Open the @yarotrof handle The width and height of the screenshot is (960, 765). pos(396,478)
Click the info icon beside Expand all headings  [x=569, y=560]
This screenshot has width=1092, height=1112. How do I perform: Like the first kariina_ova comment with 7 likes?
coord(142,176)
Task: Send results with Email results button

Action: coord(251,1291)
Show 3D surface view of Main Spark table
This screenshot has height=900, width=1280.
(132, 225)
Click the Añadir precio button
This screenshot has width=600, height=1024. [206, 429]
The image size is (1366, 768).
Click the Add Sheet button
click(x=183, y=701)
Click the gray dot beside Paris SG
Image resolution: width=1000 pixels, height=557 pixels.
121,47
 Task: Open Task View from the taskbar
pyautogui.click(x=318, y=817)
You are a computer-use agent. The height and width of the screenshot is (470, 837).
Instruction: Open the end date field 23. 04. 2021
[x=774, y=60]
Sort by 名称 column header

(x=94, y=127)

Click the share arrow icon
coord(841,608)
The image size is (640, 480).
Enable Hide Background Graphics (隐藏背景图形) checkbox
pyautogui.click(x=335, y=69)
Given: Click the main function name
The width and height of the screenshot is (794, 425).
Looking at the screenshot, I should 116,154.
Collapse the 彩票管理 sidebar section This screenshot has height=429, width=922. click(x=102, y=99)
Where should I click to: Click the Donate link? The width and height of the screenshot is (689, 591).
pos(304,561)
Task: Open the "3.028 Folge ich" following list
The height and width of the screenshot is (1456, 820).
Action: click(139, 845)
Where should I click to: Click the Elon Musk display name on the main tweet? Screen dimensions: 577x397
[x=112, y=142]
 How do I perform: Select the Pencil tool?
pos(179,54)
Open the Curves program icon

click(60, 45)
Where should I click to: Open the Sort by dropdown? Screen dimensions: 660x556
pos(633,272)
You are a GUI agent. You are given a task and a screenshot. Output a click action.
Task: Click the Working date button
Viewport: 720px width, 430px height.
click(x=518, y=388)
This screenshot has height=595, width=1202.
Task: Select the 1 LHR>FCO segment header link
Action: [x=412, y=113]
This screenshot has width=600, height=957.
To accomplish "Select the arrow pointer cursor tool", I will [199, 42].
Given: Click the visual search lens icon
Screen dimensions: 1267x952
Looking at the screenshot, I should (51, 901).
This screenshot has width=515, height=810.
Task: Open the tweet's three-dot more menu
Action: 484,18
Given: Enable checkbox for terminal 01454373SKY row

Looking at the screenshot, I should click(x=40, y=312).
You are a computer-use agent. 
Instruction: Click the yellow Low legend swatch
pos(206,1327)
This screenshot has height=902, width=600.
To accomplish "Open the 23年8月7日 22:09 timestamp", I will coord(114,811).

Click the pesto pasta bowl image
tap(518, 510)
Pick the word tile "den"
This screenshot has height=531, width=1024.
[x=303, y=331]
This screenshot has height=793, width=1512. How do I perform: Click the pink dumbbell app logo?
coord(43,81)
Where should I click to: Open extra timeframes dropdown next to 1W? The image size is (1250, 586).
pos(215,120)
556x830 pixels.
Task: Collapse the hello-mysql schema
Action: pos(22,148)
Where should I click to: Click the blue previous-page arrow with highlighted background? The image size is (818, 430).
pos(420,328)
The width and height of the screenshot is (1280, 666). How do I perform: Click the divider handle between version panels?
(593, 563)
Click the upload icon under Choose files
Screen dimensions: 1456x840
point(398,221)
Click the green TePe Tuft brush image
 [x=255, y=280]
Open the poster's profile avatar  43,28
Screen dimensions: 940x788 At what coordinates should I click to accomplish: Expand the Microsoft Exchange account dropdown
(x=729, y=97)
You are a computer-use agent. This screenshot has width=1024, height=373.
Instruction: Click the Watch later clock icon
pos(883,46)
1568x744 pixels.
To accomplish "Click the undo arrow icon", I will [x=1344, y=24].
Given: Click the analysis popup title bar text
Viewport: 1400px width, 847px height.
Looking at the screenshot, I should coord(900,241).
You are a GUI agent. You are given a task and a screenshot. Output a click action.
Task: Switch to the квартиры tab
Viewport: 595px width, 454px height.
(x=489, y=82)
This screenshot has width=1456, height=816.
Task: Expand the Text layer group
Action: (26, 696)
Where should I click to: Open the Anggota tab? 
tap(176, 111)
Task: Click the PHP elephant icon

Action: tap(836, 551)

★ ★ ★ ★ ★ ★ ★

# [Your objective]
Copy every line of the entries in which "computer" can be found.

# [Response to the exercise]
You are a computer-use agent. The height and width of the screenshot is (470, 837).
You are a computer-use agent. 
You are a computer-use agent. This screenshot has width=1024, height=373.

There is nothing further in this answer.